Count the lines in the material below that contain the word "Select". Give only the number.

[Data provided]
====================

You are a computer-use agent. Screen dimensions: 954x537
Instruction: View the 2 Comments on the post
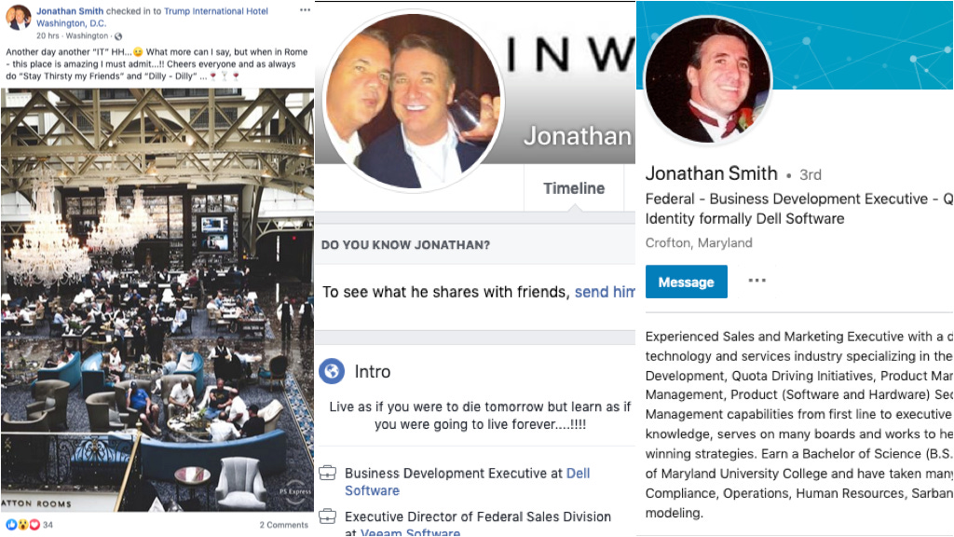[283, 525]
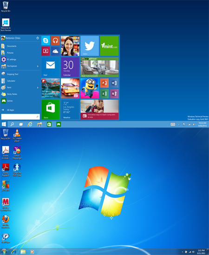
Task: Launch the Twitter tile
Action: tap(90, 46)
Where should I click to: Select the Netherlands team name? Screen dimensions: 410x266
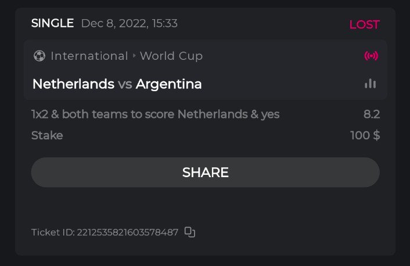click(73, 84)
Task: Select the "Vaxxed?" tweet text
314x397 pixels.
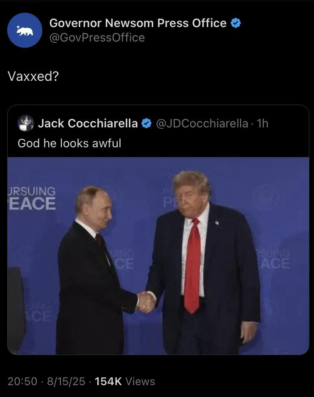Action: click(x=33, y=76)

====================

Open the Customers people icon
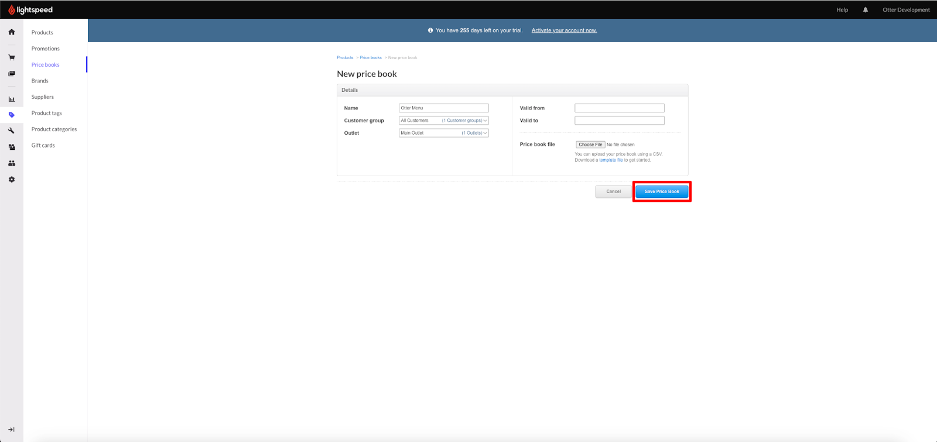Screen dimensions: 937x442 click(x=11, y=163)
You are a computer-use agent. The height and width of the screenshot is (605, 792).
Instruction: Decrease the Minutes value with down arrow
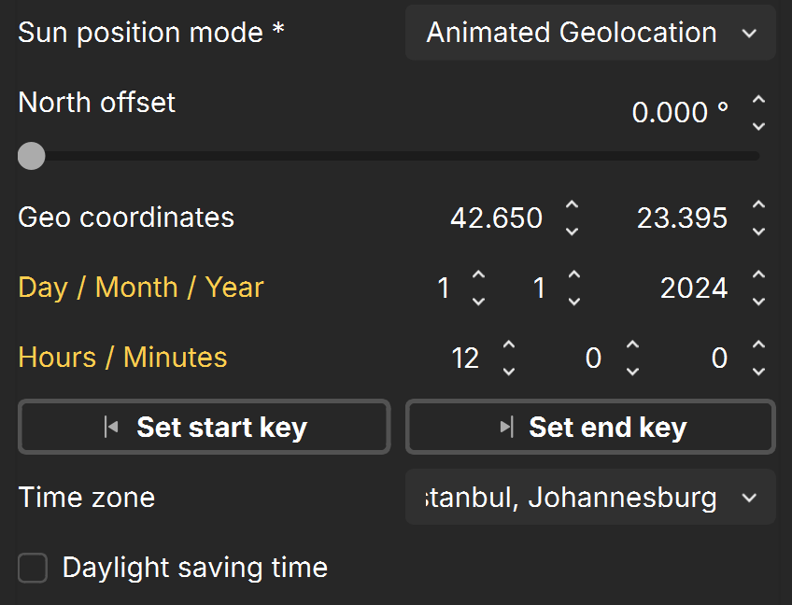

====================

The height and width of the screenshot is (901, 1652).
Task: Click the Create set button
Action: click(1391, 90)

====================

[Solution] 2